Novozymes North America, Inc., is located in Franklinton, NC, about 25 miles north of Raleigh. The facility, which opened in 1978, now occupies six buildings totaling 450,000 sq ft on a 45-acre industrial campus. The company owns an additional 1500 acres.

The highly automated facility produces industrial and food grade enzymes in liquid and granulate form. The batch process involving fermentation, recovery, and granulation operates round the clock, round the year. All process liquid wastes are recycled as soil amendments. The site is ISO 9001 and ISO 14001 certified.

The company, headquartered in Denmark, generates about $700 million in sales and employs 3100, with 410 in Franklinton. Novozymes A/S has five other plant locations: China, Brazil, and three in Denmark. The company is the world’s largest enzyme manufacturer.

Name Award

Ron Holzhauer

The North American Maintenance Excellence (NAME) Award is conducted by the Foundation for Industrial Maintenance Excellence. The program is designed to recognize companies that excel in performing the maintenance process to enable operational excellence.

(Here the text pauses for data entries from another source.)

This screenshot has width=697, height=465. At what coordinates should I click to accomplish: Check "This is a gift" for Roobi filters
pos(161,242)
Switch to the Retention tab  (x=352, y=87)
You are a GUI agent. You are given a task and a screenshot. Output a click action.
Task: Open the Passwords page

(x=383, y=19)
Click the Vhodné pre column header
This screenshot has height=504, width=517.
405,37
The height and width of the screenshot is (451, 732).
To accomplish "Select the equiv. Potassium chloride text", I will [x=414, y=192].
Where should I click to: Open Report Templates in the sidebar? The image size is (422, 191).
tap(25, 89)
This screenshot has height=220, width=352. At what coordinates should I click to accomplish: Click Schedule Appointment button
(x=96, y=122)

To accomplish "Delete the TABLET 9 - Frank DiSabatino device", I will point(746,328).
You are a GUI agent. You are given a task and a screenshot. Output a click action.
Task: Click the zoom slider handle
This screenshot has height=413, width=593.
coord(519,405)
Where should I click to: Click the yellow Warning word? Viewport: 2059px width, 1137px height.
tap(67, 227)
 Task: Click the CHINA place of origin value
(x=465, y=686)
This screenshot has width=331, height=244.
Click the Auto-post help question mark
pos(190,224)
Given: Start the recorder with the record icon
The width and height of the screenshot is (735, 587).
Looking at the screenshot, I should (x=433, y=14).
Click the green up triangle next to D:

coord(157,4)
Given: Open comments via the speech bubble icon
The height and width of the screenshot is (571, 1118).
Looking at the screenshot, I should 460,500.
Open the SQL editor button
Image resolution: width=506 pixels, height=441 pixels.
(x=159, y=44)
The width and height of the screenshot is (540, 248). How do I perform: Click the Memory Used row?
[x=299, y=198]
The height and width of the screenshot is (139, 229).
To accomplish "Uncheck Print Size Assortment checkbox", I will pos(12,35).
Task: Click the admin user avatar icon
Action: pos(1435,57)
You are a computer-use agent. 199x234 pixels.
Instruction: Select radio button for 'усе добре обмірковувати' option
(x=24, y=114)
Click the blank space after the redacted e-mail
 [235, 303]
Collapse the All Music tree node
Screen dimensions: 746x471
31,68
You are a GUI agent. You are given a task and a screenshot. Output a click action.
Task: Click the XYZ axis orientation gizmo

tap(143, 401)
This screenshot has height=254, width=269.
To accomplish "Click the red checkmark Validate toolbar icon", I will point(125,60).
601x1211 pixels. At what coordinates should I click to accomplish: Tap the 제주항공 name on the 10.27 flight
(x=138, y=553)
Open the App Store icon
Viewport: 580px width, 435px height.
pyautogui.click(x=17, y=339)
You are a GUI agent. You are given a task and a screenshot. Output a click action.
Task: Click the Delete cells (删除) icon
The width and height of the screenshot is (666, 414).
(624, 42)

The program has five major objectives:

  • Increase the awareness of maintenance as a competitive edge in cost, quality, safety, service, and equipment performance

  • Identify industry leaders, along with potential or future leaders, and highlight best practices in maintenance management

  • Share successful maintenance strategies and the benefits derived from their implementation

  • Understand the need for managing change and stages of development to achieve maintenance excellence

  • Enable operational excellence.

    • The Award is open to all plants and facilities in the United States, Canada, and Mexico. Each applicant receives a benchmark feedback document showing the company’s stage of development across the various evaluation categories, and how data provided compares to top performing companies in the areas of organization, work processes, materials management, employee development, and costs.

      For additional information on the NAME Award, contact Richard L. Dunn, Plant Engineering magazine, 2000 Clearwater Drive, Oak Brook, IL 60523; e-mail rdunn@cahners.com; or visit the Award’s web site: nameaward.com.

      Maintenance mission

      Ron Holzhauer

      The company’s goal is to create a world-class maintenance function. The official statement of the Maintenance Department expressing this goal is: “We will be responsible and accountable for the capacity, quality, and services of equipment and facilities.”

      The road to attaining this goal is to continually develop, implement, and refine systems and procedures in all aspects of “The Maintenance Triangle” (planning, action, and evaluation). At the same time the company is focusing on training and empowerment to improve efficiency and ownership by employees.

      Hard work, large returns

      Ron Holzhauer

      Maintenance Manager Owe L. Forsberg was the point man for the NAME Award initiative. The 10-yr company veteran, along with numerous members of his staff, worked nearly a year gathering the information and crunching the numbers required by the application form.

      “Our initial goal was to benchmark Novozymes of North America against other world-class companies, and learn some of their best practices. While gathering the numbers for NAME participation, we took a very critical look at everything we were doing. This step, in itself, was worth the hard work. Winning the Award was just the culmination of a tremendously informative experience,” said Forsberg.

      The maintenance manager went on to point out that the site assessment conducted by three outside experts provided an even greater perspective into their own evaluation of the company. “These men were insightful, thorough, and knowledgeable,” said Forsberg. “The strengths and opportunities report they provided on our organization, work processes, and materials management after their three-day visit would have been worth the effort and expense, even it we had not won the Award.”